US President Donald Trump stopped special exemptions on the possibility of buying oil from Iran. The oil market reacted by a powerful growth of more than 3%, since one of the largest players could be excluded from the market. Let’s figure out whether to wait for a shortage of oil and a further rise of price.

So, the White House said that the United States will not extend the effect of exceptions to oil sanctions against Iran, which expire on May 5 of this year. This means that such large importers as China, India, Japan, Turkey, South Korea and Italy no longer have a privileged status.

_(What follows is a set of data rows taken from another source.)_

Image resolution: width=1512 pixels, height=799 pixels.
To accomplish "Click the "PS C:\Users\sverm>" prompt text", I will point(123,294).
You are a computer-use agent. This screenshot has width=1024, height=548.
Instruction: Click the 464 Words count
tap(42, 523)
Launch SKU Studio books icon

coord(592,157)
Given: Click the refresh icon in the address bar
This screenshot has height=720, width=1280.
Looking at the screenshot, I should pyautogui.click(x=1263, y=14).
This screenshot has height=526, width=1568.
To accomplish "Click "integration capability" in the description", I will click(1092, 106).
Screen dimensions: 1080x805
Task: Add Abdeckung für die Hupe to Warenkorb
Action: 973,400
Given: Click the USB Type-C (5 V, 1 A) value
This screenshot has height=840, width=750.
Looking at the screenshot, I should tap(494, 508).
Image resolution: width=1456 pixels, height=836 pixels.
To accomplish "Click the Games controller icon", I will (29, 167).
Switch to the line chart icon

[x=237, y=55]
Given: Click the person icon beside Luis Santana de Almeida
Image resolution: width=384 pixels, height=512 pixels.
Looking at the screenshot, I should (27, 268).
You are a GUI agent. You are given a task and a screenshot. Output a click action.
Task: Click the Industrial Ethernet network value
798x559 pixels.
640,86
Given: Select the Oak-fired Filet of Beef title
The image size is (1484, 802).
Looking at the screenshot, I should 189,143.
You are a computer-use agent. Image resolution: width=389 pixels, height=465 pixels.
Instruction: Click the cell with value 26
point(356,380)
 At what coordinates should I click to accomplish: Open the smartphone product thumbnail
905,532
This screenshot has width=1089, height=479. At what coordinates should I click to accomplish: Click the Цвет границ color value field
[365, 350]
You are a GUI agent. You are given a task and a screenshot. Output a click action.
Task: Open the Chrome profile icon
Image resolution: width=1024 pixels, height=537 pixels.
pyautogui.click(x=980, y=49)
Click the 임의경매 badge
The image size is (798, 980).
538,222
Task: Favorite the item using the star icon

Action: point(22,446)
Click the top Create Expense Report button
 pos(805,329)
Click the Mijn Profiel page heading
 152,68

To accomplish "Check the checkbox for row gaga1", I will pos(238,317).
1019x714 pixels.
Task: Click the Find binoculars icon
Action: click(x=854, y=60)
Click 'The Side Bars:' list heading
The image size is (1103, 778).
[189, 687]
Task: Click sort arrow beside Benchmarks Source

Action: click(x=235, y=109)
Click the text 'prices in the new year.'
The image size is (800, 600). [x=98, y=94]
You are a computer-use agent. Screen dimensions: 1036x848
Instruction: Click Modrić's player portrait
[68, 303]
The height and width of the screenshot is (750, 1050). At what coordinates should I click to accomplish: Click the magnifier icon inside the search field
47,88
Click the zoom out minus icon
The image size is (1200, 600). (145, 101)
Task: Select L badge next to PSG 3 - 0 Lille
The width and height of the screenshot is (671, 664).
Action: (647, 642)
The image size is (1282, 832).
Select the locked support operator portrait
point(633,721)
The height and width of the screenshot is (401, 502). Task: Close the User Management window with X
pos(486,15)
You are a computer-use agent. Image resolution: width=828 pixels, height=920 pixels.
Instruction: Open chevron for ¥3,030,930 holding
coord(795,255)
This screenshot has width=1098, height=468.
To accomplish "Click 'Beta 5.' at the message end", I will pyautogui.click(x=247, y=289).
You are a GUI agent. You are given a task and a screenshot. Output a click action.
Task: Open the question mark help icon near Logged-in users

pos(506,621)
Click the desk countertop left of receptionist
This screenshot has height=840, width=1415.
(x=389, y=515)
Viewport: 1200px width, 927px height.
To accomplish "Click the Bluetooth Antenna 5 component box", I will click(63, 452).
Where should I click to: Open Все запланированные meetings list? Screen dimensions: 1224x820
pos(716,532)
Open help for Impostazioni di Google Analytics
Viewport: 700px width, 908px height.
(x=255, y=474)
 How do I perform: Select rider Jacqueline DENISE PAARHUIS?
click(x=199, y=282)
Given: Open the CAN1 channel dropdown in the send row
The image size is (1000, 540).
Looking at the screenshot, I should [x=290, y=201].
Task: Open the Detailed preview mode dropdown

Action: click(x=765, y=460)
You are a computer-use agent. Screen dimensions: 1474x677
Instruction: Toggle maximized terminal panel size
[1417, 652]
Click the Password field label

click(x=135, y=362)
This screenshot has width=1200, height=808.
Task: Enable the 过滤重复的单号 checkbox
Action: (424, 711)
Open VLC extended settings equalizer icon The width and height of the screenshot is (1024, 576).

In case of violation of the restrictions imposed on November 5, 2018, these countries are threatened by US sanctions. The State Department clarified that the ultimate goal-to deprive Iran of income from oil exports.
On the market, this decision is worrying because of a possible shortage of oil in the market, which could lead to unwinding of prices. Iran is one of the largest suppliers of raw materials on the market – in February 2019, exports reached 1.3 million barrels per day.
Somewhat reassures investors that the US does not support any of the other major importers. And if China openly ignores sanctions, then the closest European allies of Washington – Germany, the United Kingdom and France – are preparing to create a special mechanism to bypass the sanctions.

Brent crude oil chart

Brent oil quotes tested the ascending channel upper trend line. The further move depends on whether the bulls manage to breakout the level 74.7. If their attempt will be successful, the growth is likely to continue with goals 78 and 81. Otherwise, it makes sense to play short with a goal of 71.